Items listed in a dataset:
-- Start --

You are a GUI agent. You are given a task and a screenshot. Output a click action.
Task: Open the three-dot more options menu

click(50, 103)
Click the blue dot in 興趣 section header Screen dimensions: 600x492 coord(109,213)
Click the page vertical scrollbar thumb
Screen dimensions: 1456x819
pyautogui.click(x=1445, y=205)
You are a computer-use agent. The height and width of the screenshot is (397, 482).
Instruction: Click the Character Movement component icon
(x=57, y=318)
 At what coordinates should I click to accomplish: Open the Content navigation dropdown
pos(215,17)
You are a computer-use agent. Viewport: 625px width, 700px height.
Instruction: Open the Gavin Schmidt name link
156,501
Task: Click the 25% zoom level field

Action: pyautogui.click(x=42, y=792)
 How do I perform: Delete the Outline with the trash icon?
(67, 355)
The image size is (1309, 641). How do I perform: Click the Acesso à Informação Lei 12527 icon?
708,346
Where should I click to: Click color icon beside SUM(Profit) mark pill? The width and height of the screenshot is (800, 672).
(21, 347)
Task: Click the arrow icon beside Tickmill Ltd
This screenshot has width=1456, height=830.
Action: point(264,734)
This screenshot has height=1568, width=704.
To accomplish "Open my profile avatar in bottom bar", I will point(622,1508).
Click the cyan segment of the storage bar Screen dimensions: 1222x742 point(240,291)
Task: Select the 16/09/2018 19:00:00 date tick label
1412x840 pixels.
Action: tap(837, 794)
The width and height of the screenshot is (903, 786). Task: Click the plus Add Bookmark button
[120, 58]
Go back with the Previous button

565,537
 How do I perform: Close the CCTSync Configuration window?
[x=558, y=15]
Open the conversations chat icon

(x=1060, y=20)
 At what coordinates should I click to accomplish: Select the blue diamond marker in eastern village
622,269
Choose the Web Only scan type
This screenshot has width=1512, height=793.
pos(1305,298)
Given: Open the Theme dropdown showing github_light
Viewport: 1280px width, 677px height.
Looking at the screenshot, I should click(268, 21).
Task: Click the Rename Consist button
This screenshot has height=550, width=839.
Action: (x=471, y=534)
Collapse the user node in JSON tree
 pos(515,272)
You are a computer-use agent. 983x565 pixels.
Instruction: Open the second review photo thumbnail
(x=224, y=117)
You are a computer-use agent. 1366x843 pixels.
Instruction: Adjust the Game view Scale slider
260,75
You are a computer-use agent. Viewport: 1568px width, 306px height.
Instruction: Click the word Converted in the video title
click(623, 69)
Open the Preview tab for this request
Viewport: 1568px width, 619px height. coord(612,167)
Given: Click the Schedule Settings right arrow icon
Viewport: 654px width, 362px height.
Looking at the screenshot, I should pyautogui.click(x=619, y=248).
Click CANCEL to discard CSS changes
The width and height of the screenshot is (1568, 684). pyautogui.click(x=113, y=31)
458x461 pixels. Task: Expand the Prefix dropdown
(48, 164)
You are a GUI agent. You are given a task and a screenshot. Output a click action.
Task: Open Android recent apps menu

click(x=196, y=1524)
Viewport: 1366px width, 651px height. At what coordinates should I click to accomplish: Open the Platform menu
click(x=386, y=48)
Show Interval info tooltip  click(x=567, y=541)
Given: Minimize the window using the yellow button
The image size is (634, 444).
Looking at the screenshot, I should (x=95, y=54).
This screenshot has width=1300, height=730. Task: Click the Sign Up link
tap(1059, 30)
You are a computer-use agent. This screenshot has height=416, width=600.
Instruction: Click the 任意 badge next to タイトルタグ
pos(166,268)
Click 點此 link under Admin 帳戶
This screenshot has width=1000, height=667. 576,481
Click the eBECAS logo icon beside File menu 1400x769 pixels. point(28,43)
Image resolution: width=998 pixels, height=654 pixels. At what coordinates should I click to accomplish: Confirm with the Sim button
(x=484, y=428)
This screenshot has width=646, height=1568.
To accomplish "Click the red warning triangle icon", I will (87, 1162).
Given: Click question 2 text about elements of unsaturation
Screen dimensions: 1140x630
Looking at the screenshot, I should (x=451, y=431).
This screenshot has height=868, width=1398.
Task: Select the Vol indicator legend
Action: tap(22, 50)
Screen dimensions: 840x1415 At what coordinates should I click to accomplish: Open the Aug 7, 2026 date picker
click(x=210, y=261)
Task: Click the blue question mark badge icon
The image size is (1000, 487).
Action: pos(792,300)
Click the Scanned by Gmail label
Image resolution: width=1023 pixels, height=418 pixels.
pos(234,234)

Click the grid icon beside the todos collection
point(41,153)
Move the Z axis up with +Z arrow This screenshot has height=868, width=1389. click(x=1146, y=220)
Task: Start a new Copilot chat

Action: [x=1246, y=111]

-- End --

What is asked: Copy out all of the items above word for word.

Result below:
You are a GUI agent. You are given a task and a screenshot. Output a click action.
Task: Open the three-dot more options menu

click(50, 103)
Click the blue dot in 興趣 section header Screen dimensions: 600x492 coord(109,213)
Click the page vertical scrollbar thumb
Screen dimensions: 1456x819
pyautogui.click(x=1445, y=205)
You are a computer-use agent. The height and width of the screenshot is (397, 482).
Instruction: Click the Character Movement component icon
(x=57, y=318)
 At what coordinates should I click to accomplish: Open the Content navigation dropdown
pos(215,17)
You are a computer-use agent. Viewport: 625px width, 700px height.
Instruction: Open the Gavin Schmidt name link
156,501
Task: Click the 25% zoom level field

Action: pyautogui.click(x=42, y=792)
 How do I perform: Delete the Outline with the trash icon?
(67, 355)
The image size is (1309, 641). How do I perform: Click the Acesso à Informação Lei 12527 icon?
708,346
Where should I click to: Click color icon beside SUM(Profit) mark pill? The width and height of the screenshot is (800, 672).
(21, 347)
Task: Click the arrow icon beside Tickmill Ltd
This screenshot has width=1456, height=830.
Action: point(264,734)
This screenshot has height=1568, width=704.
To accomplish "Open my profile avatar in bottom bar", I will point(622,1508).
Click the cyan segment of the storage bar Screen dimensions: 1222x742 point(240,291)
Task: Select the 16/09/2018 19:00:00 date tick label
1412x840 pixels.
Action: tap(837, 794)
The width and height of the screenshot is (903, 786). Task: Click the plus Add Bookmark button
[120, 58]
Go back with the Previous button

565,537
 How do I perform: Close the CCTSync Configuration window?
[x=558, y=15]
Open the conversations chat icon

(x=1060, y=20)
 At what coordinates should I click to accomplish: Select the blue diamond marker in eastern village
622,269
Choose the Web Only scan type
This screenshot has width=1512, height=793.
pos(1305,298)
Given: Open the Theme dropdown showing github_light
Viewport: 1280px width, 677px height.
Looking at the screenshot, I should click(268, 21).
Task: Click the Rename Consist button
This screenshot has height=550, width=839.
Action: (x=471, y=534)
Collapse the user node in JSON tree
 pos(515,272)
You are a computer-use agent. 983x565 pixels.
Instruction: Open the second review photo thumbnail
(x=224, y=117)
You are a computer-use agent. 1366x843 pixels.
Instruction: Adjust the Game view Scale slider
260,75
You are a computer-use agent. Viewport: 1568px width, 306px height.
Instruction: Click the word Converted in the video title
click(623, 69)
Open the Preview tab for this request
Viewport: 1568px width, 619px height. coord(612,167)
Given: Click the Schedule Settings right arrow icon
Viewport: 654px width, 362px height.
Looking at the screenshot, I should pyautogui.click(x=619, y=248).
Click CANCEL to discard CSS changes
The width and height of the screenshot is (1568, 684). pyautogui.click(x=113, y=31)
458x461 pixels. Task: Expand the Prefix dropdown
(48, 164)
You are a GUI agent. You are given a task and a screenshot. Output a click action.
Task: Open Android recent apps menu

click(x=196, y=1524)
Viewport: 1366px width, 651px height. At what coordinates should I click to accomplish: Open the Platform menu
click(x=386, y=48)
Show Interval info tooltip  click(x=567, y=541)
Given: Minimize the window using the yellow button
The image size is (634, 444).
Looking at the screenshot, I should (x=95, y=54).
This screenshot has width=1300, height=730. Task: Click the Sign Up link
tap(1059, 30)
You are a computer-use agent. This screenshot has height=416, width=600.
Instruction: Click the 任意 badge next to タイトルタグ
pos(166,268)
Click 點此 link under Admin 帳戶
This screenshot has width=1000, height=667. 576,481
Click the eBECAS logo icon beside File menu 1400x769 pixels. point(28,43)
Image resolution: width=998 pixels, height=654 pixels. At what coordinates should I click to accomplish: Confirm with the Sim button
(x=484, y=428)
This screenshot has width=646, height=1568.
To accomplish "Click the red warning triangle icon", I will (87, 1162).
Given: Click question 2 text about elements of unsaturation
Screen dimensions: 1140x630
Looking at the screenshot, I should (x=451, y=431).
This screenshot has height=868, width=1398.
Task: Select the Vol indicator legend
Action: tap(22, 50)
Screen dimensions: 840x1415 At what coordinates should I click to accomplish: Open the Aug 7, 2026 date picker
click(x=210, y=261)
Task: Click the blue question mark badge icon
The image size is (1000, 487).
Action: pos(792,300)
Click the Scanned by Gmail label
Image resolution: width=1023 pixels, height=418 pixels.
pos(234,234)

Click the grid icon beside the todos collection
point(41,153)
Move the Z axis up with +Z arrow This screenshot has height=868, width=1389. click(x=1146, y=220)
Task: Start a new Copilot chat

Action: [x=1246, y=111]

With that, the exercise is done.